По случаю моего визита вся родня собралась в весьма буржуазном доме овдовевшей бабушки с отцовской стороны, которая, будучи кальвинисткой с юга Франции, вышла замуж и попала в цвинглианскую семью; народ расселся на веранде, выходящей в сад, беседа пошла по-французски, на меня никто не обращал внимания, будто я пустое место. Никто не разговаривал с заезжим гостем, который чувствовал себя неуютно среди солидной мебели, пил некрепкий чай, поедал слишком много печенья и тоскливо поглядывал то на стоящую в стороне от него бутылку сливовицы, то на сад, где за кустами рододендрона виднелись не слишком далекие ворота, открытые на улицу, которая вела на Вильдэгг и Бругг.
Оттуда я и прибыл автостопом. Ворота манили к бегству. Почему бы не совершить побег прямо сейчас? Махнуть через подоконник террасы в сад; я был достаточно ловок для быстрой ретировки.
Ну, да, одним махом, без разбега. Прочь отсюда. До ворот всего несколько шагов, а там — остановить на улице попутную легковушку или напроситься в кабину грузовика, который развозит конфеты соседней фабрики «Геро», и неловкость пристального изучения моей персоны осталась бы позади; я — ничем не обременен, свободен.

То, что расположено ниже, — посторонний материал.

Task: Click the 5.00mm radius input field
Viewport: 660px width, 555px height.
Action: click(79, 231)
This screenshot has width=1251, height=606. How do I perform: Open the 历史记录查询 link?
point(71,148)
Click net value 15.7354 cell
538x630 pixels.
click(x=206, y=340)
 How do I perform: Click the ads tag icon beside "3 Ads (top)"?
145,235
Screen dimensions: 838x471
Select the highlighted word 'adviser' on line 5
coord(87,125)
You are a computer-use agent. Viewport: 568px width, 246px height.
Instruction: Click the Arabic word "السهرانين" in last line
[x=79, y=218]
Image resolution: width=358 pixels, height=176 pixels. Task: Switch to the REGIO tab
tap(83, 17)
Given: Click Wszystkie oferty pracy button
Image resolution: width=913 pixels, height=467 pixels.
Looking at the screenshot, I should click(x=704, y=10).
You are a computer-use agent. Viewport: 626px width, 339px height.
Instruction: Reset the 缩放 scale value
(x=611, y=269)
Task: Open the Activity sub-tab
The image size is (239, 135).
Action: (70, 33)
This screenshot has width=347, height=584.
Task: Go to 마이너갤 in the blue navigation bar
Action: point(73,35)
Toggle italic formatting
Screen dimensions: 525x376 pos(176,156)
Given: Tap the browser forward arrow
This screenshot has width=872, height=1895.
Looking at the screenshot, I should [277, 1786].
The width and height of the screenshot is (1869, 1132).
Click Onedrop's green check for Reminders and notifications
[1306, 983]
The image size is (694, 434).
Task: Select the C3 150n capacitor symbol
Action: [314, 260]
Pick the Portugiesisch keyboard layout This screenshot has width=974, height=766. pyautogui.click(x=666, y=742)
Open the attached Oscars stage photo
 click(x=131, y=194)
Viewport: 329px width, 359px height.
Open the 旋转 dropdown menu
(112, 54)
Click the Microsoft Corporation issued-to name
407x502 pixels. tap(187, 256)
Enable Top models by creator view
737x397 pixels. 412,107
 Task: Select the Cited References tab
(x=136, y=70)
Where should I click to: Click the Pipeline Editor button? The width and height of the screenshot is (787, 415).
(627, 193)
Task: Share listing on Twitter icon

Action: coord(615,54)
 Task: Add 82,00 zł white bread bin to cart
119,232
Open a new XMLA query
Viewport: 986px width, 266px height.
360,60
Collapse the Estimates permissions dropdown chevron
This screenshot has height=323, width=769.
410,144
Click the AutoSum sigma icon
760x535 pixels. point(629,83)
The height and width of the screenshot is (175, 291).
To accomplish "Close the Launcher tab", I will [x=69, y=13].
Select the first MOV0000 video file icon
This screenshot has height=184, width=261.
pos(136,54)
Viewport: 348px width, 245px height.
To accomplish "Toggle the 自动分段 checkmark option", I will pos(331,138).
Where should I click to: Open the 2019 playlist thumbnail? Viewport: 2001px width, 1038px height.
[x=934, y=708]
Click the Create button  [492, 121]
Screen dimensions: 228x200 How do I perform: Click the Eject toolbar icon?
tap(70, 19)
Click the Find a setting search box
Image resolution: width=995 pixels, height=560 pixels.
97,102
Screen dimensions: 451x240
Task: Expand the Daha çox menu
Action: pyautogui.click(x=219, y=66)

Что я здесь потерял? Какой знак благоволения может избавить меня от сомнений, в которых я привык упорствовать? Среди цвинглианцев и кальвинистов затерялся католический язычник, словно папист-одиночка, попавший к гугенотам во времена религиозных войн. Да и сливовицы под рукой не было. Так что — прочь, прочь!
Я тайком пощупал внутренний карман куртки, где лежал загранпаспорт, в голове уже прозвучал сигнал готовности к прыжку, медлили только ноги, я уже сделал глубокий вдох, стараясь не встречаться взглядом с Анной, которая, видимо, тоже страдала и почуяла подвох, но тут бабушка повернула свое обрамленное серебряными локонами личико, весело взглянула безо всяких очков, улыбнулась множеством морщинок и обратилась ко мне на правильном немецком языке, аккуратно расставляя ударения, отчего ее серебряные локоны подрагивали: «Как я услышала от Бориса, моего сына, вы изучаете изящные искусства в бывшей имперской столице. В юности я знавала одного молодого человека, который летал на воздушном шаре и тоже жил в Берлине».
И сразу же только что мысленно затеянный побег был отменен. Обратного хода не было, ибо слова бабушки уже приняли меня в эту крепкую семью, узы которой упрочивались накопленным семейным состоянием, но которая жила по швейцарскому обыкновению скромно, на проценты с капитала, а к моему происхождению здесь отнеслись с традиционной толерантностью, будто Король-Солнце никогда не упразднял Нантский эдикт.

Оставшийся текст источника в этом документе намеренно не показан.